### Data extract
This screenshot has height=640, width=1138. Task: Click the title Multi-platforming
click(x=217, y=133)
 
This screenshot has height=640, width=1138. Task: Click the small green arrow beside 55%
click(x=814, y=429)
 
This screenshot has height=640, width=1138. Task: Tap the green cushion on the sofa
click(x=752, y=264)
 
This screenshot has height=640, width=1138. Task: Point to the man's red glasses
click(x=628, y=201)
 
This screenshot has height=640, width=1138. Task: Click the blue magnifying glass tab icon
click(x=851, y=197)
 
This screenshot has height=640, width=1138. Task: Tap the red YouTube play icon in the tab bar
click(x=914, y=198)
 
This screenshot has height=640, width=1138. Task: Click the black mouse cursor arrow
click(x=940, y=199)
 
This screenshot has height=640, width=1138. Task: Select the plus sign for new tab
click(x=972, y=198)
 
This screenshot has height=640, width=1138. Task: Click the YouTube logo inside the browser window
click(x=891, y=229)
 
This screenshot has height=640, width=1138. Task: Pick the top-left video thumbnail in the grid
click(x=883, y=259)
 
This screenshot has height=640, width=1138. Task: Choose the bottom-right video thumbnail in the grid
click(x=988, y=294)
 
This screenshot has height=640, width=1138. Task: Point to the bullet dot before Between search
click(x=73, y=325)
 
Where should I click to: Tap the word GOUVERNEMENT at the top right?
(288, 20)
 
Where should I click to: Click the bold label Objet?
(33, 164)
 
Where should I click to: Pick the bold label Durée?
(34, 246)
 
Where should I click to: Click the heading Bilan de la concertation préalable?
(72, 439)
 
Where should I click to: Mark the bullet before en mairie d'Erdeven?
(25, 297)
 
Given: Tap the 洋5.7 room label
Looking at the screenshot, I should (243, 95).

### To be done
Add 61 to each x and y coordinate in the answers, then write out again every line of the part of the material that runs from its first line through the line containing "click(x=988, y=294)", both ends included. Keep the requests in their lines.

### Output
This screenshot has height=640, width=1138. Task: Click the title Multi-platforming
click(x=278, y=194)
 
This screenshot has height=640, width=1138. Task: Click the small green arrow beside 55%
click(x=875, y=490)
 
This screenshot has height=640, width=1138. Task: Tap the green cushion on the sofa
click(x=813, y=325)
 
This screenshot has height=640, width=1138. Task: Point to the man's red glasses
click(x=689, y=262)
 
This screenshot has height=640, width=1138. Task: Click the blue magnifying glass tab icon
click(x=912, y=258)
 
This screenshot has height=640, width=1138. Task: Tap the red YouTube play icon in the tab bar
click(x=975, y=259)
 
This screenshot has height=640, width=1138. Task: Click the black mouse cursor arrow
click(x=1001, y=260)
 
This screenshot has height=640, width=1138. Task: Select the plus sign for new tab
click(x=1033, y=259)
 
This screenshot has height=640, width=1138. Task: Click the YouTube logo inside the browser window
click(x=952, y=290)
 
This screenshot has height=640, width=1138. Task: Pick the top-left video thumbnail in the grid
click(x=944, y=320)
 
This screenshot has height=640, width=1138. Task: Choose the bottom-right video thumbnail in the grid
click(x=1049, y=355)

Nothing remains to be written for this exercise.